FOPID controller has been suggested in the current paper which includes a fractional-order and PID configuration. Conventional PID controllers are normally not effectual as of their linear arrangement, mainly, if higher-order plants are concerned or if time delay systems and uncertainties are there. On the contrary, the FOPID can handle nonlinearity and uncertainties. The FOPID can be intended to match the necessary performance of the control system. From the literature, it is seen that application of FOPID enhanced the performance of PID/PI. The proposed FOPID controller gets advantages of outstanding ability of a PID in addition to the feedback control mechanism in removing the steady-state error in addition to predicting and controlling future error.
The main advantages of FOPID are that if the parameter of a power system varies, a fractional-order (FO) PID is less responsive over a conventional PID [33, 37]. Additionally, the FO has two additional variables to optimize.

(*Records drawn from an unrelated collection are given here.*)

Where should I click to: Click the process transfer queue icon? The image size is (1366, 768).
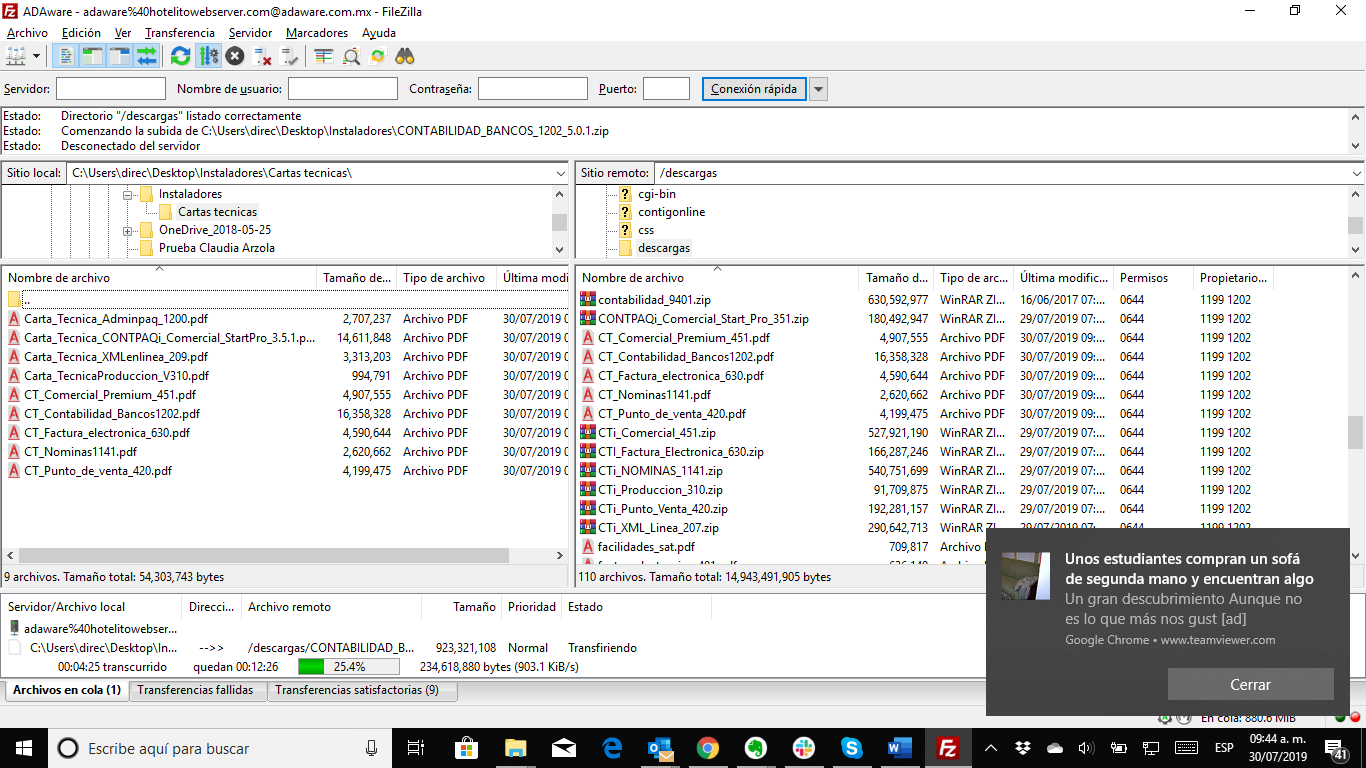208,56
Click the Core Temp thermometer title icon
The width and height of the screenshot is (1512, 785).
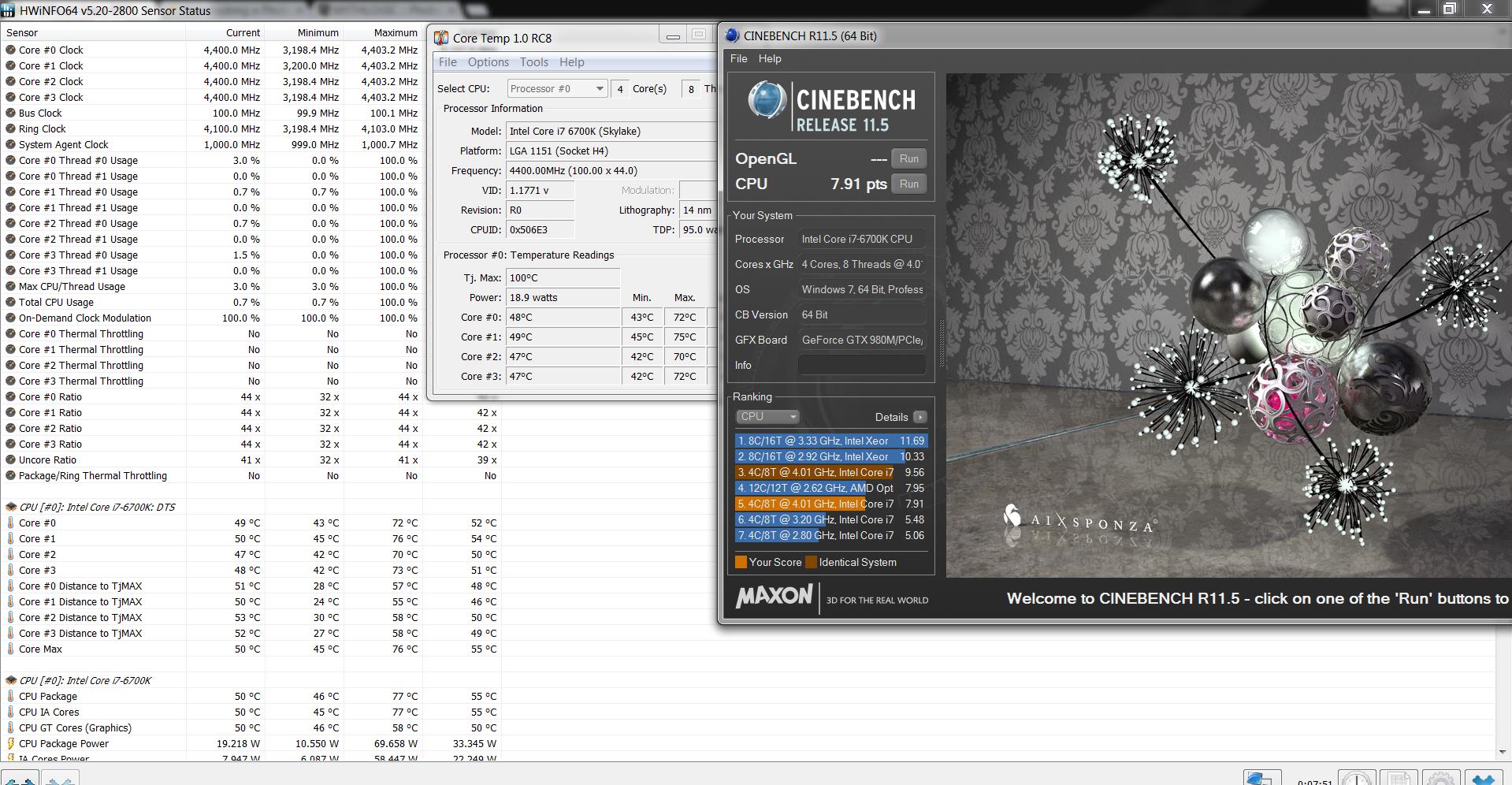[x=440, y=38]
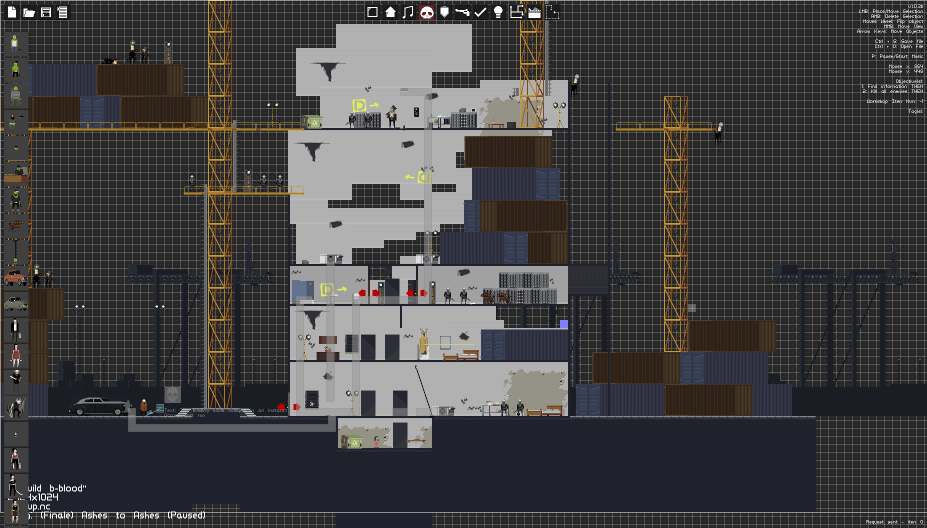Image resolution: width=927 pixels, height=528 pixels.
Task: Pick the woman in red dress thumbnail
Action: tap(16, 355)
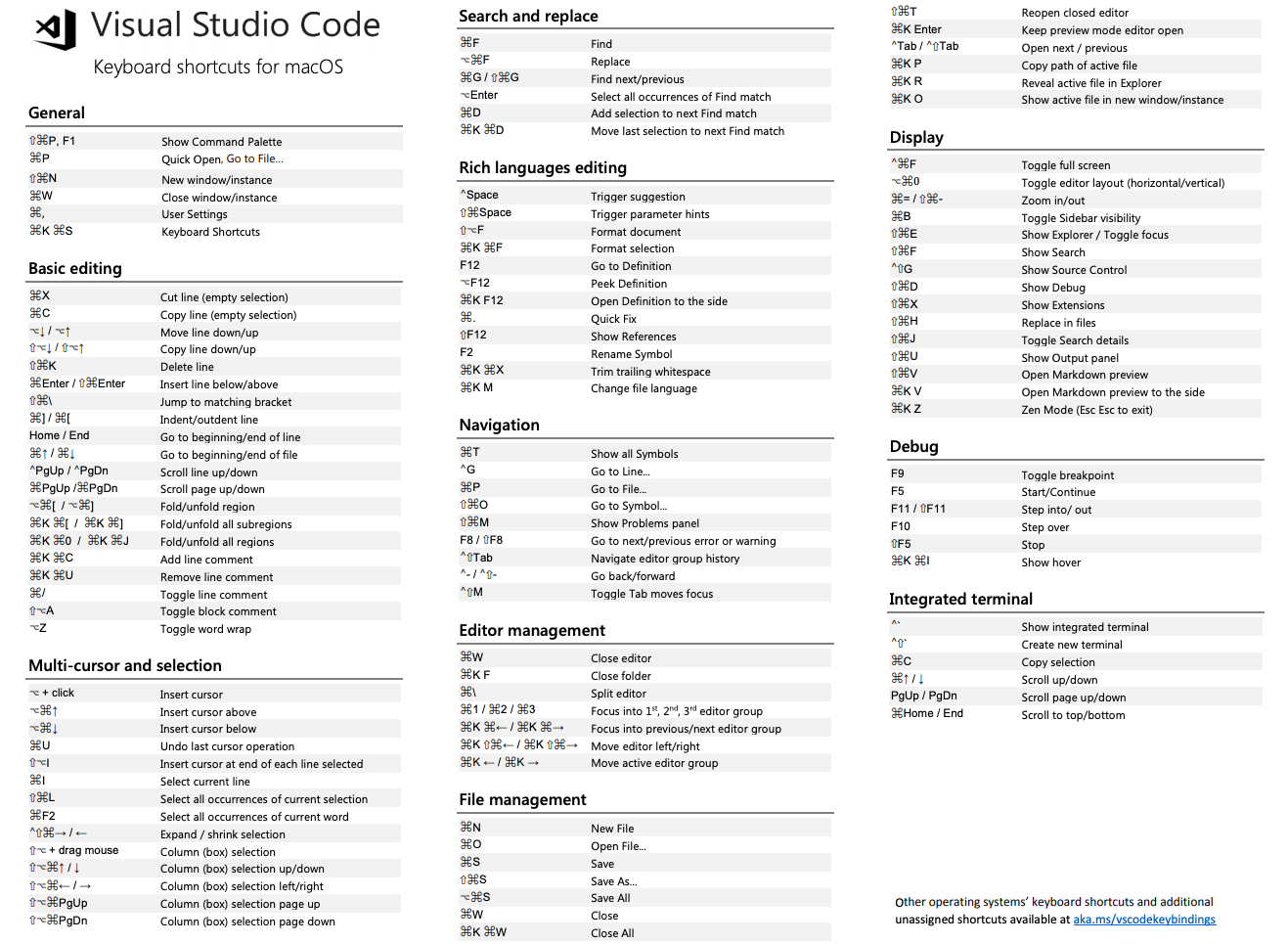Click the "Search and replace" heading
1288x944 pixels.
(528, 16)
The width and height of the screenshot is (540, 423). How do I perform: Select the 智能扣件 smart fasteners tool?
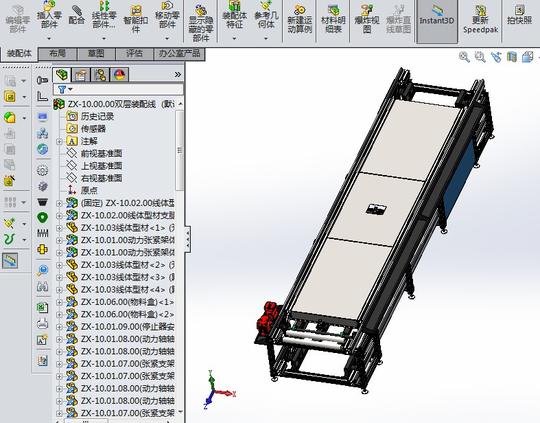(x=136, y=20)
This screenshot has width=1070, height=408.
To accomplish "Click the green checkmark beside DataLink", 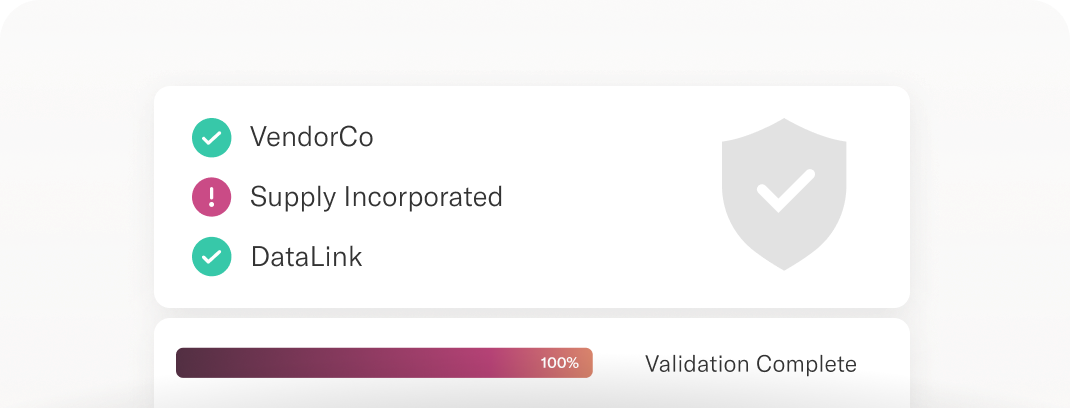I will point(211,257).
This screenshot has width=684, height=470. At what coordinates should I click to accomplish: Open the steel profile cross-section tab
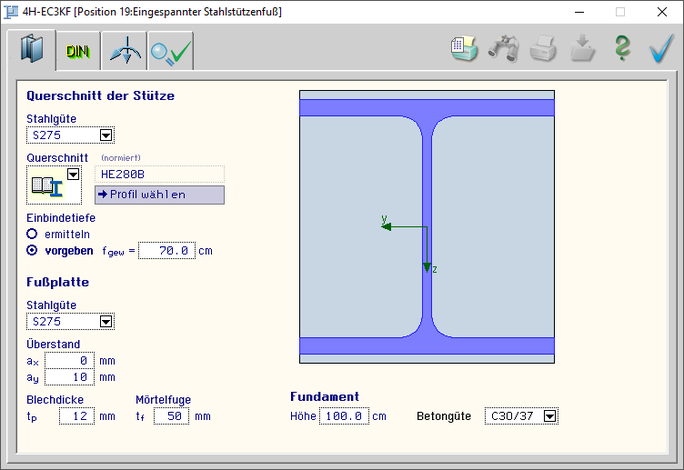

Its offers further degrees of freedom to the dynamic properties of FO structure. The FOPID configuration assumed in each generating element is shown in Fig. 4. The inputs to the controllers are the respective ACEs, and outputs of the controllers are the reference power setting of generating units\( \Delta P_{c} \). In Fig. 4, KP, KI, KD, λ and µ are to be optimized. The expression of FOPID is given by Eq. (15).
$$G(s)=K_{\text{P}}+\frac{K_{\text{I}}}{S_{\lambda}}+K_{\text{D}}S^{\mu}$$
(15)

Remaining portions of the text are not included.